━━━ Selected excerpt
This week has been more relaxing and less dramatic thankfully. My symptoms for the most part have been reassuring. I've felt changes in my body every day, and I've started to feel sick. I have crazy vivid dreams and restless sleep just like my first trimester with Jack. Haha- yay!
I have loved watching how my baby should be growing this week! |
Jack has asked me about why I was going to the doctor so often and why I've been doing shots in my tummy every night. I told him I had some health issues they were trying to help me with and talked to him about blood clots. He asked, "Are they trying to figure out that baby growing problem?" I told him yes and he excitedly said, "When they figure out how to help you grow a baby again, I will get to have a little brother or sister and I won't have to play by myself anymore!" I want to be able to give him that sooo much. I know how much joy he would have in being a big brother. If we see a heartbeat tomorrow, we're planning on telling him. Everyone else in the family (and probably the world) knows and it almost gets spoiled for him daily. I want to give him this t-shirt, and let him read it and figure it out. I would love an ultrasound picture to give him with it.
The shots were getting more painful as time went on, but I did my very last one last night!! Such a happy moment. It has been a trying thing for me. I tried to be brave about it but I just don't have a high pain threshold and it was getting so painful to move. As long as everything continues normally I won't have to do any more the rest of the pregnancy! No more shots!!! :D
I love these pants! Comfort at last! I wish I didn't just look extra chubby but I'm happy to take it!
━━━━━━
━━━ Exercise data
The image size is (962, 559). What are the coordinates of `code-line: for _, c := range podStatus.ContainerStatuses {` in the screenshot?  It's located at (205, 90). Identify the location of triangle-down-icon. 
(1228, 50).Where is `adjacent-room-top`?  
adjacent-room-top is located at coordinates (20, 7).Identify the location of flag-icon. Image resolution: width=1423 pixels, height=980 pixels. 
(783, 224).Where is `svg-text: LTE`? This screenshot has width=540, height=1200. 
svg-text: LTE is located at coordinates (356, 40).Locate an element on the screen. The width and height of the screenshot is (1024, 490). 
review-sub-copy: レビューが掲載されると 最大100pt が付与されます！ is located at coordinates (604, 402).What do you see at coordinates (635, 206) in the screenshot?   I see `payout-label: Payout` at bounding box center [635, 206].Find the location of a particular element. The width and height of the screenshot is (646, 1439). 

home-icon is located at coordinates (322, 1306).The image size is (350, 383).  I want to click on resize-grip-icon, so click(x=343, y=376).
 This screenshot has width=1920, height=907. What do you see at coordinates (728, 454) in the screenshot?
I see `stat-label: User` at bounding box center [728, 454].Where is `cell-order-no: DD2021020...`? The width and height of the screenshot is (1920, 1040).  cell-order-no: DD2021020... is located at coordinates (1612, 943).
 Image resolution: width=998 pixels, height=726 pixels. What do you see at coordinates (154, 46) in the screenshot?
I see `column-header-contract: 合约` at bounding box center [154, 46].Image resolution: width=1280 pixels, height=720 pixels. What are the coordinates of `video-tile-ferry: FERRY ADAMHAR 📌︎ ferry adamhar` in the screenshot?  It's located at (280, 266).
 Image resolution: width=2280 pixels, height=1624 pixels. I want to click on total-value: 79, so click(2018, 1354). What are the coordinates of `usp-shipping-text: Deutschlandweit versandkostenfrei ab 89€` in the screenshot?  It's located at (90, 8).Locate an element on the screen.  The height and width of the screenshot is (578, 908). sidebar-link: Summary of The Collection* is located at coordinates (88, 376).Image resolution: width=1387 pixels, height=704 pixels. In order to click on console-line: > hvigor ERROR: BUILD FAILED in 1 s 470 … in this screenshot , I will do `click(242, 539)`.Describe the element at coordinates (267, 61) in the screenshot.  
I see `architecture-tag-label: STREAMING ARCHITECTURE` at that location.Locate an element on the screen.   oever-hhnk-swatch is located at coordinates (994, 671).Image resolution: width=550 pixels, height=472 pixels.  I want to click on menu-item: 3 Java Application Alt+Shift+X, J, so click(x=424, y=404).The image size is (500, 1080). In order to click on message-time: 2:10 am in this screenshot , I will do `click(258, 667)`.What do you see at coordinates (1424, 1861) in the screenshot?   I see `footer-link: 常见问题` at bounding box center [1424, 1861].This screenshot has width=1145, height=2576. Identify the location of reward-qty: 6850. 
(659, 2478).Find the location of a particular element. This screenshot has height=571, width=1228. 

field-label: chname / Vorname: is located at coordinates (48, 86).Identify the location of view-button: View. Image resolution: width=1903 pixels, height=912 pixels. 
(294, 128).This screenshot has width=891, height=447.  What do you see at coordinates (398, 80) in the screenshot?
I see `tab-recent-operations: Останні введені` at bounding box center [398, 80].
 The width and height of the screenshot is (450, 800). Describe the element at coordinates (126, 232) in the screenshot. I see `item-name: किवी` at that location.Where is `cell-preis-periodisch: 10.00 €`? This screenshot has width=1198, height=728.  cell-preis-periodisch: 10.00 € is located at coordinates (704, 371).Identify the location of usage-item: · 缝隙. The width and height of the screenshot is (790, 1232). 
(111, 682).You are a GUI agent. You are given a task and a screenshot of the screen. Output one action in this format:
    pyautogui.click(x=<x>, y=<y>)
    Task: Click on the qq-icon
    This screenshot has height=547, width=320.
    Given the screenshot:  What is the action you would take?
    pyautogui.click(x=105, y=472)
━━━━━━
§ Assignment
Please list the symptoms the writer reports in the first paragraph of the pregnancy update above.

§ Task result
- Changes in the body every day
- Feeling sick
- Crazy vivid dreams
- Restless sleep